Some useless attributes can be removed at this stage with obiannotate :

obiannotate  --delete-tag=obiclean_head \
             --delete-tag=obiclean_headcount \
             --delete-tag=obiclean_internalcount \
             --delete-tag=obiclean_samplecount \
             --delete-tag=obiclean_singletoncount \
             results/wolf_assembled_assigned_simple_clean_c10l80_taxo.fasta \
             > results/wolf_final.fasta

The first sequence record of wolf_final.fasta is then:

>HELIUM_000100422_612GNAAXX:7:56:19300:10949#0/1_sub[28..127] {"count":37,"merged_sample":{"29a_F260619":37},"obiclean_status":{"29a_F260619":"h"},"obiclean_weight":{"29a_F260619":43},"obitag_bestid":0.96,"obitag_bestmatch":"AJ885202","obitag_match_count":1,"obitag_rank":"NA","obitag_similarity_method":"lcs","taxid":"NA"}
ttagccctaaacacaagtaattaatataacaaaattgttcaccagagtactagcggcaac
agcttaaaactcaaaggacttggcggtgctttataccctt

Looking at the data in R #

The results can be imported in R.

# Import libraries
library(ROBIFastread)
library(vegan)
library(magrittr)

# Import the results
diet_data <- read_obifasta("results/wolf_final.fasta") 
diet_data %<>% extract_features("obitag_bestmatch", "obitag_rank", "scientific_name", "taxid")

# Extract count matrix
diet_tab <- extract_readcount(diet_data,key="obiclean_weight")
diet_tab

There are 25 final annotated sequences.

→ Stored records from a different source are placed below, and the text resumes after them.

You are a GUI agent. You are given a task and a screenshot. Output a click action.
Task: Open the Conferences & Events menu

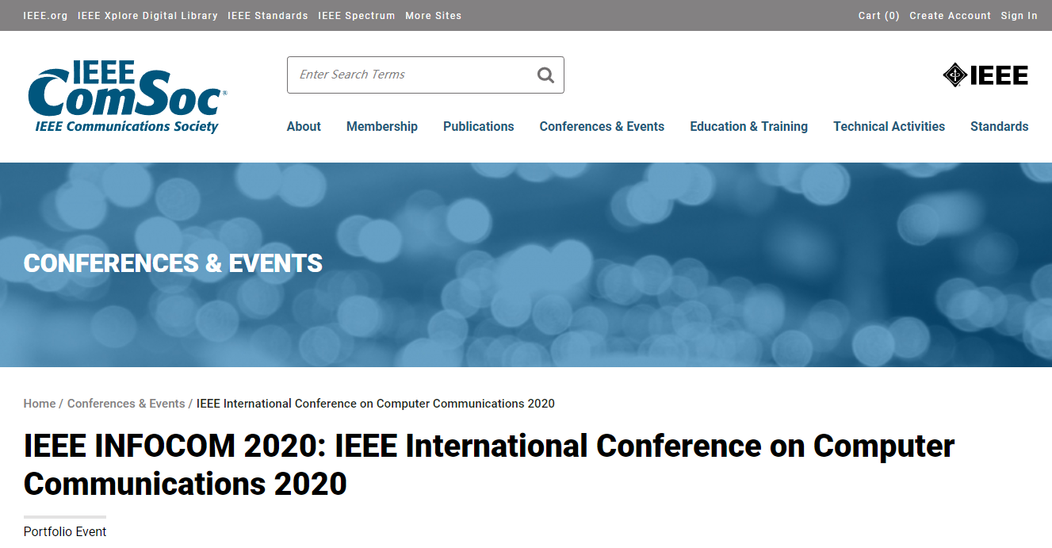click(602, 126)
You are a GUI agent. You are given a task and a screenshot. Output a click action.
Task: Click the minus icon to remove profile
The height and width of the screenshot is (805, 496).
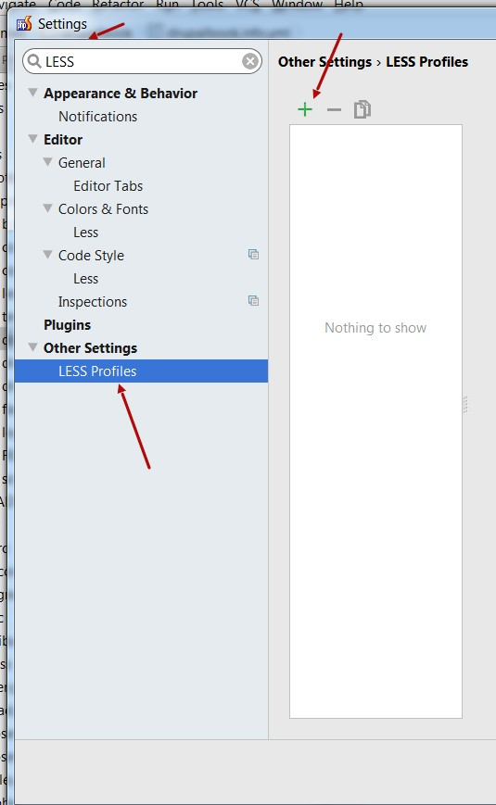(x=334, y=109)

We can make the following assumptions about wolf diet, based on our samples:

13a_F730603 sample: Cervus elaphus
15a_F730814 sample: Capreolus capreolus
26a_F040644 sample: Marmota sp. (according to the location, it is Marmota marmota)
29a_F260619 sample: Capreolus capreolus

Note that we also obtained a few wolf sequences although a wolf-blocking oligonucleotide was used.